Problem to solve: Please pull out every line of the data below that contains the word "icon", and copy each one in full.
** start Data excerpts **
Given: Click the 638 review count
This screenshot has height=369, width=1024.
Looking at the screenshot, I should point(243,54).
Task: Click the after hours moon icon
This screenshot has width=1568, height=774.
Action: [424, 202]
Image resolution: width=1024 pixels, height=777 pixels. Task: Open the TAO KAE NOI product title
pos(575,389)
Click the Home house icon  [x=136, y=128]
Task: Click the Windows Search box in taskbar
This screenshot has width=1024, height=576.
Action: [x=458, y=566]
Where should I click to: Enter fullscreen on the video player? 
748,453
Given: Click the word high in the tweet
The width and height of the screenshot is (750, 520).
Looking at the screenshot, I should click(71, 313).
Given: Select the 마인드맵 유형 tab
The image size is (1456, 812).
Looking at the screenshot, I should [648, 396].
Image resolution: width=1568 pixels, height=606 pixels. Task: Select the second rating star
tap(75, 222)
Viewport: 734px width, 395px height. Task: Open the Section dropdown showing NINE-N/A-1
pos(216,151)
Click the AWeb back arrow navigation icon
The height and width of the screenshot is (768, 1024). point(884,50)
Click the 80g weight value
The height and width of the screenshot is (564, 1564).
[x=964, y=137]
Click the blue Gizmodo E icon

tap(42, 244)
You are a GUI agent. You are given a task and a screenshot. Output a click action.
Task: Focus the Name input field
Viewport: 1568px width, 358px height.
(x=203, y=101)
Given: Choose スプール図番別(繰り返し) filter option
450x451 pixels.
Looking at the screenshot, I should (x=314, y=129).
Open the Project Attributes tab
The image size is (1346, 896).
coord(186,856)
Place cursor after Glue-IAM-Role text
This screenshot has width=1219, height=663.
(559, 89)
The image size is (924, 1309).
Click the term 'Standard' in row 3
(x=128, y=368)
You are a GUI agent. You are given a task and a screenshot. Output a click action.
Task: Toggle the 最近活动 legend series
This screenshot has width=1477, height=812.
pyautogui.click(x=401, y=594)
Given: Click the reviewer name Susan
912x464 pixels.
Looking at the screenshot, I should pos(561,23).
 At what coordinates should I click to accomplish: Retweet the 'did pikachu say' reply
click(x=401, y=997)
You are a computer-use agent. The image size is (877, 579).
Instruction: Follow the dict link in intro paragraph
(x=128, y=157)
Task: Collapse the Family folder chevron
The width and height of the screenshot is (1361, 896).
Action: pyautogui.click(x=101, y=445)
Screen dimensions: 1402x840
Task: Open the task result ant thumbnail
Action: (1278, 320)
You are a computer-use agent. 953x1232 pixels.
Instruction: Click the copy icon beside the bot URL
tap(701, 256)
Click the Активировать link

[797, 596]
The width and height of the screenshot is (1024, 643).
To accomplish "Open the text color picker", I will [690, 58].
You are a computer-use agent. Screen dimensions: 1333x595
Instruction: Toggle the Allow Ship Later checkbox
** end Data excerpts **
Result for this task:
Task: Click the after hours moon icon
Click the Home house icon  [x=136, y=128]
Click the AWeb back arrow navigation icon
Click the blue Gizmodo E icon
Instruction: Click the copy icon beside the bot URL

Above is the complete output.